Bébés nés sans bras : poursuite des investigations en Bretagne uniquement
Une éventuelle cause commune aux bras malformés de trois enfants dans un village du Morbihan va être recherchée à partir de cet automne. En revanche, pour le comité d'experts scientifiques, le nombre de familles touchées dans l'Ain n'est pas anormal.
Le verdict est sans appel. Selon le Comité d'experts scientifiques (CES) qui vient de rendre son rapport, il n'y a pas un nombre inquiétant d'enfants nés avec un bras malformé dans l'Ain. C'est seulement autour des trois familles touchées dans le Morbihan que des investigations supplémentaires seront lancées cet automne.
Un bilan qui contredit les alertes lancées par le REMERA, le Registre des Malformations en Rhône-Alpes depuis des années. Parmi les clés du décalage : une définition plus précise des malformations considérées. Il s'agit d'atteintes d'un seul membre, le bras, dans sa longueur, et qui ne touchent aucun autre organe autrement dit, en terme médical des Agénésies Transverses du Membre Supérieur (ATMS).
Rien d'anormal dans l'Ain
"L'examen réalisé des dossiers transmis par le REMERA conduit le Comité à retenir six enfants porteurs d'une anomalie, explique le Pr Alexandra Benachi, présidente du Comité d'experts. Dans l'Ain, sur la période et la zone géographique considérées, cela ne correspond pas à une situation anormale, c'est-à-dire au dessus des 1,7 naissances sur 10 000 habituellement recensées."
En revanche, l’analyse des signalements provenant de Bretagne conduit les experts à y valider l’existence d’une alerte, un "cluster" pour lequel ils demandent la poursuite de recherches. Selon eux, trois enfants sont en effets nés avec une ATMS sur une période de 22 mois dans un seul village… Mais c’était il y a plus de dix ans, entre 2007 et 2008, ce qui va compliquer l’enquête.
Investigations sur une éventuelle cause commune en Bretagne
En effet, les pesticides et autres produits utilisés dans les champs voisins sont parmi les premiers suspects. Mais selon la réglementation, les registres sur des essais particuliers ne doivent être conservés que 5 ans. "La diffusion d’informations sur les éléments suspectés par les médias grand public risque d’avoir entraîné la destruction des preuves par les exploitants agricoles", déplore le Pr Benachi.
Le Comité recommande néanmoins le recueil par l’ANSES de toutes les informations disponibles.

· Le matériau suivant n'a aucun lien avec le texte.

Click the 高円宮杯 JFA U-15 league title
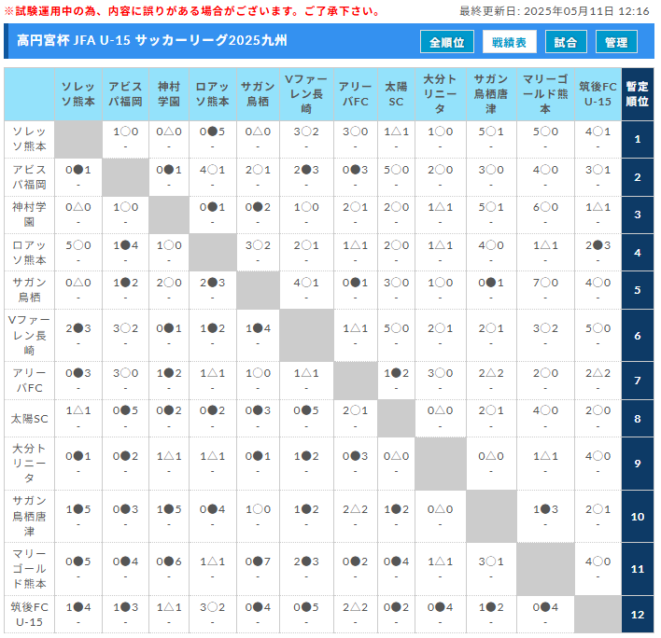661x638 pixels. (x=152, y=41)
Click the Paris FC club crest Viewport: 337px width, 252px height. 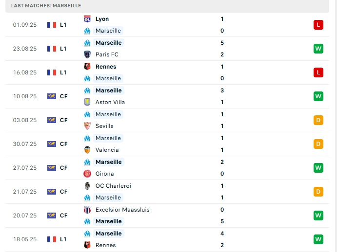[87, 54]
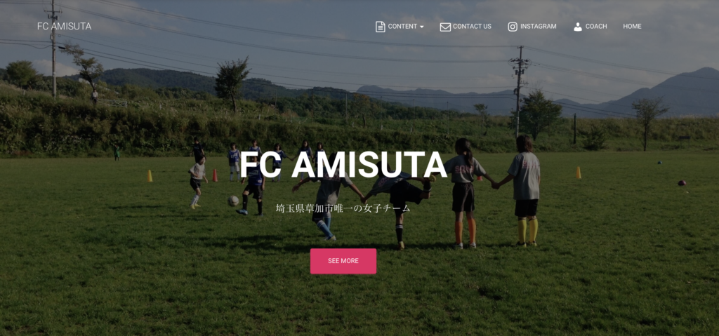Click the orange cone near the left players

215,175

Santé Publique France doit aussi rassembler les données déjà existantes sur la qualité de l’air et de l’eau autour des domiciles concernés. A la déception des familles qui l’espérait, aucun prélèvement sur place n’est programmé pour l’instant, notamment en raison de l’absence de naissances touchées récemment.
La présidente du comité d’experts tient pourtant à souligner l’importance de la mobilisation à venir en Bretagne. "Nous nous donnons tous les moyens de trouver une éventuelle cause commune aux malformations du Morbihan, insiste le Pr Benachi. Mais nous devons reconnaître que la probabilité de l’identifier après toutes ces années est infime."
Quant à l’alerte issue de Loire-Atlantique, l’absence de registre de recensement des anomalies dans cette région, n’a pas permis au Comité d’experts de conclure avant l’été. Des recherches restent en cours.
Des moyens supplémentaires requis pour des alertes plus rapides
Une certitude : cette "affaire des bébés sans bras" traduit au moins pour les scientifiques sollicités un manque de moyens dans la surveillance des malformations en France. "Aujourd’hui, cela prend deux ans aux registres pour traiter leurs données et mettre au jour une éventuelle anomalie, constate Alexandra Benachi. Il faut des moyens humains et matériels supplémentaires pour gagner du temps."
Le Comité propose ainsi la création d'un septième registre de recensement régional des malformations. Il espère surtout la mise en place de dispositifs d'alerte plus rapide qui s'appuieraient par exemple sur les Centres de Diagnostic prénatal et les échographistes. Ainsi, un nombre anormal de naissances touchées par une malformation pourraient vite faire l'objet d'investigations. Et de mesures de prévention à la moindre identification de cause suspecte.